Follow Up After ED Visit for Mental Illness Measure
Follow Up After Hospitalization for Mental Illness Measure
Status: Support with Modification
Note: Our comments are identical across the two measures
Occupational Therapy as Follow Up for Mental Illness
It is unclear to us why occupational therapy would qualify as direct follow up care for acute mental health incidents.
Avenues for Mental Health Services
Over time, it has become common to access mental health services outside of the traditional healthcare system. Mental health services are offered at schools (as noted in the proposed measure), but also at community centers, homeless shelters, churches, via mobile and web applications, and more. If follow up from these and other non-traditional sources of care are not counted in this measure it will not be an accurate representation of the follow up rate achieved.
Tracking Mental Health Follow Up Services
As the avenues for receiving mental health services have expanded, the ability to track them using traditional healthcare mechanisms decreases. While some of these services may be covered by payers, the majority are not (often including some of the mechanisms already noted in the proposal such as peer support services). Mechanisms for tracking receipt of these services are needed, preferably mechanisms that are consistent, automated, and auditable in keeping with the goals of electronic data collection. It is not clear at this time what those mechanisms could be. An interim step might be accepting manual documentation such as receipts for payment or allowing for some type of attestation process. However, these require direct involvement of the patient and uses their time for tasks that they get no direct benefit from and thus are unlikely to prioritize.
Adult Immunization Status Measure
Status: Support with Modification
Handling of Allergies
It seems odd that people with allergies to the Hepatitis B vaccine would be counted in the numerator of the measure rather than be treated as exclusions in the denominator.

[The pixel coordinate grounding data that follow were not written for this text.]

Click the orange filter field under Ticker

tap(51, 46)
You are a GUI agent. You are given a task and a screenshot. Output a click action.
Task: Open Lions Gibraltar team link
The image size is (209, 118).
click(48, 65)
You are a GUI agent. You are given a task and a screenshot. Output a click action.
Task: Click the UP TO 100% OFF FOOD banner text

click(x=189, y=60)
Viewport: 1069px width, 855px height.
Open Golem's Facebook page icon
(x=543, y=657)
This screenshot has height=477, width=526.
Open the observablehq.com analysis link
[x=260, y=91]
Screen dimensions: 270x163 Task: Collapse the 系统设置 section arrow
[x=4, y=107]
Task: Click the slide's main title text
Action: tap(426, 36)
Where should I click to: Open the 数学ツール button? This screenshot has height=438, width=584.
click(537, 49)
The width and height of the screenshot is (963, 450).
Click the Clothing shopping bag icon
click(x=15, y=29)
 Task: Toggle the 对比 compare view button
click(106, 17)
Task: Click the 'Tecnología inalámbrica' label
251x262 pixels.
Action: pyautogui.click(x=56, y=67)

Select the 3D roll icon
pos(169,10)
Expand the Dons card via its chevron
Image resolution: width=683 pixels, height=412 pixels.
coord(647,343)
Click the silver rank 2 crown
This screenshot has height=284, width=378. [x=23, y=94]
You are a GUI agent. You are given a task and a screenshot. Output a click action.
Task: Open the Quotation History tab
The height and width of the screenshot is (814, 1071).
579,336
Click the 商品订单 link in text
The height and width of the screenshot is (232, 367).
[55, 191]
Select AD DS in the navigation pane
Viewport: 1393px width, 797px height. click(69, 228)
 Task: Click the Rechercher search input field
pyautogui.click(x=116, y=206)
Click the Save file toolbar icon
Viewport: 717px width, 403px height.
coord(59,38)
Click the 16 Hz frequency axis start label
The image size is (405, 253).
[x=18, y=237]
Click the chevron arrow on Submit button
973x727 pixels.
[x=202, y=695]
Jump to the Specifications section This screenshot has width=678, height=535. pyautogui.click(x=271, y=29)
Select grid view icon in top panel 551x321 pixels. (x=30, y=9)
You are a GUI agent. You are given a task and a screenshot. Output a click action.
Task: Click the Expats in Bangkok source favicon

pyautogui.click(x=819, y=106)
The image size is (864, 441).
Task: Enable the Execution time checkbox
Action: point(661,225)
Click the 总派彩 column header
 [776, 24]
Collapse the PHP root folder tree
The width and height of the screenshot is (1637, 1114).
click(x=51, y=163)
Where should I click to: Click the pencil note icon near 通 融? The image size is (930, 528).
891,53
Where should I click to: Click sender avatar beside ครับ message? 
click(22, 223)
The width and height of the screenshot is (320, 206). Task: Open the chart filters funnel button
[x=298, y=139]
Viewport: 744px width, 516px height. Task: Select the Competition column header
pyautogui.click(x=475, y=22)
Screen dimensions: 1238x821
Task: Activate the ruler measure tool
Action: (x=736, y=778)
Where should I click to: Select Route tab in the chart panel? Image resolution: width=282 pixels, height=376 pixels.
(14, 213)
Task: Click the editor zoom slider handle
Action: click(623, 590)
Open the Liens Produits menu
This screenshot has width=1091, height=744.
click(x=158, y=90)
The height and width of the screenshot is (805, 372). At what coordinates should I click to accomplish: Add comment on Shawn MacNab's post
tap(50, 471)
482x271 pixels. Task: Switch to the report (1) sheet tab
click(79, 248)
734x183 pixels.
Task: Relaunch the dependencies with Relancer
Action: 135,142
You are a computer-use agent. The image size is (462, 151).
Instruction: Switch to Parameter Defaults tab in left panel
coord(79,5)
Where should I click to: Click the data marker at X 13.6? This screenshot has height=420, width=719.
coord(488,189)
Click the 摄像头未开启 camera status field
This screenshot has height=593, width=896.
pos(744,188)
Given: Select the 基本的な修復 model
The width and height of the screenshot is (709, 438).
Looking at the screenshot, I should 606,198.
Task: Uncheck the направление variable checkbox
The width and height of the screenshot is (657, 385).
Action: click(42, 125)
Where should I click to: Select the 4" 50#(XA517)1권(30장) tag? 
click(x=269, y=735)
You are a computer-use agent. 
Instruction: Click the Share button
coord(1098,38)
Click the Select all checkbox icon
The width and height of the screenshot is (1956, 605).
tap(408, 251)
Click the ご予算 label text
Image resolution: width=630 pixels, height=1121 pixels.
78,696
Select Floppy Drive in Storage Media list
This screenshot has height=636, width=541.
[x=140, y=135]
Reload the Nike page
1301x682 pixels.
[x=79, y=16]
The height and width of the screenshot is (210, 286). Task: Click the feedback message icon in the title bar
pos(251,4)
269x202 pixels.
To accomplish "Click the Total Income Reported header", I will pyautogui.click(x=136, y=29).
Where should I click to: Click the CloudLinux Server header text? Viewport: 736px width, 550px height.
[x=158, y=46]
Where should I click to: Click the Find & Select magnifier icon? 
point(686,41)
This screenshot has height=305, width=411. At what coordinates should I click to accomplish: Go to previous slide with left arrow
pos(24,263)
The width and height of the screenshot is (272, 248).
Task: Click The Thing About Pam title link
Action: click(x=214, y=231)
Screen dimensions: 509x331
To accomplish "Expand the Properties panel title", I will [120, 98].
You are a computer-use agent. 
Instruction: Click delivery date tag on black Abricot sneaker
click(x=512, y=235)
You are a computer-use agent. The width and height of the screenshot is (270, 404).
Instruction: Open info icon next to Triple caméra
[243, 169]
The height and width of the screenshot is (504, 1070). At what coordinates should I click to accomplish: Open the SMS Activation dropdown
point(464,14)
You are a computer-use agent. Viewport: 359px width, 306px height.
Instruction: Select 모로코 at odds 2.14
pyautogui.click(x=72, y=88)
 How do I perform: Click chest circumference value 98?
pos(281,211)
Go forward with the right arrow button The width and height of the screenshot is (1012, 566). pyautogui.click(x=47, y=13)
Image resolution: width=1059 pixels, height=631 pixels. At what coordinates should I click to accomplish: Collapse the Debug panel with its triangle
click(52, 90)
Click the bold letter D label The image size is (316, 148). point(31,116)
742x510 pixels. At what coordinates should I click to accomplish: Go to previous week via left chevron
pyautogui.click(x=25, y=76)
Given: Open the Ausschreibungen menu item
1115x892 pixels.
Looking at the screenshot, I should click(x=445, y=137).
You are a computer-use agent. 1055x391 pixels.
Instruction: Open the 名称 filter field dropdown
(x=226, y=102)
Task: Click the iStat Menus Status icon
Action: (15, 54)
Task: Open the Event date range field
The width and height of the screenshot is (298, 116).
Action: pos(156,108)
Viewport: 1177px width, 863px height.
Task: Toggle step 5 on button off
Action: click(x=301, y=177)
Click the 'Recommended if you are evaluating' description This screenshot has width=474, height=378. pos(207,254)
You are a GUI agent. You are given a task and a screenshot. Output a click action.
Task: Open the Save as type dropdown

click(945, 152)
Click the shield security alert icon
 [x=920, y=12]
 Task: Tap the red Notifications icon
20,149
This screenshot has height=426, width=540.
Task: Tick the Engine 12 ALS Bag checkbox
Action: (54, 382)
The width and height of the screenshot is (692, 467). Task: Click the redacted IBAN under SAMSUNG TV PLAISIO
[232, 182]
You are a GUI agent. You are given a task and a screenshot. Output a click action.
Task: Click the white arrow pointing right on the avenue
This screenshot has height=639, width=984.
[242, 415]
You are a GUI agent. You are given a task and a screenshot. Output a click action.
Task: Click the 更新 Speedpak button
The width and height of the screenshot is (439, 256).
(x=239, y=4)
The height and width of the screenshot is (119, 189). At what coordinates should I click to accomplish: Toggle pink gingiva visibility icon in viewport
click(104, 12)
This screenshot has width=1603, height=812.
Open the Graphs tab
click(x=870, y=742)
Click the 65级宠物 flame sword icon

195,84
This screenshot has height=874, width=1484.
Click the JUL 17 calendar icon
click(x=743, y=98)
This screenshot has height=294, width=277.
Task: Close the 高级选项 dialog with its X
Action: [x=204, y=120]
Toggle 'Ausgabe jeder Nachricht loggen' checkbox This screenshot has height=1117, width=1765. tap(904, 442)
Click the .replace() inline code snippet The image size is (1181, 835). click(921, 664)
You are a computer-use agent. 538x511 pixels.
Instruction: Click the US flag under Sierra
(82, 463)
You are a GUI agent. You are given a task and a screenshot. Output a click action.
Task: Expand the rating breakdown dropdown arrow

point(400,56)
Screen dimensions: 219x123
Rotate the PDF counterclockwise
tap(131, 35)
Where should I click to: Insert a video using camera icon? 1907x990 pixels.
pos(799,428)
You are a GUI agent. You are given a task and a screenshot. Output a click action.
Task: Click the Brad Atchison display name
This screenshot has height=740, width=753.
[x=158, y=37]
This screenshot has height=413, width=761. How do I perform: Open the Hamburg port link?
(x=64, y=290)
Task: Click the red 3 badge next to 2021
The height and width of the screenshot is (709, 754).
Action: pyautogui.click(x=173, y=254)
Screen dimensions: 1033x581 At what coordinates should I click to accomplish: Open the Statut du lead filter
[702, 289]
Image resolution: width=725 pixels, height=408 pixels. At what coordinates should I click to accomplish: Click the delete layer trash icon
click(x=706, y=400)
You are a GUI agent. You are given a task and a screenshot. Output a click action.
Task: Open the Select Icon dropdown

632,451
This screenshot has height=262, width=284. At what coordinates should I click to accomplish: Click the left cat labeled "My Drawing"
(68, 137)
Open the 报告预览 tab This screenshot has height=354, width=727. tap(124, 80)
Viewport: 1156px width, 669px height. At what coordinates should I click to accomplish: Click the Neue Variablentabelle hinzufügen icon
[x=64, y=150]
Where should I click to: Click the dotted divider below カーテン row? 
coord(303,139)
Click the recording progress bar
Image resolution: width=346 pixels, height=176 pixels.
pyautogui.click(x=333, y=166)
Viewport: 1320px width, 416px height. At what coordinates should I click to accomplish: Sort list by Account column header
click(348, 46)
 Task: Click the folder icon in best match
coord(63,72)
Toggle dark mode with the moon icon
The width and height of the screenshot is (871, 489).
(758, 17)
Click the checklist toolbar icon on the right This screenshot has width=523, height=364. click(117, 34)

Use of Childhood Vaccination Status
It seems unlikely that childhood vaccine records would be directly available in a verifiable way for adult patients, particularly as they get older. In most cases, patients change their entire cadre of providers when they transition to adulthood. Individuals often move to attend college or for other reasons around this transition age. The older a patient gets, the less likely direct access to childhood immunization records remain available. Statewide immunization databases may be available for recent vaccinations, but many adults would have received their childhood vaccinations before these services were stood up and the records for others may be located in public health records outside of the jurisdiction and accessibility of the patient’s current providers or payers. Some indication of the proof deemed acceptable for childhood immunization records would be appropriate, but attestation of some sort may be the only option available.
Age ranges
Participants in our Data Governance Collaborative believe tracking in multiple age bands makes more sense than incorporating all ages into one cohort. That said, we do not have strong feelings on what those bands should be. We have no objection to the suggested 19-30 and 31-59 age bands, but we would also support other age distributions such as two equal bands of 19-39 and 40-59.
Acute Hospitalization Measure
Status: Support
We approve of extending this measure to cover Medicaid patients age 16-64.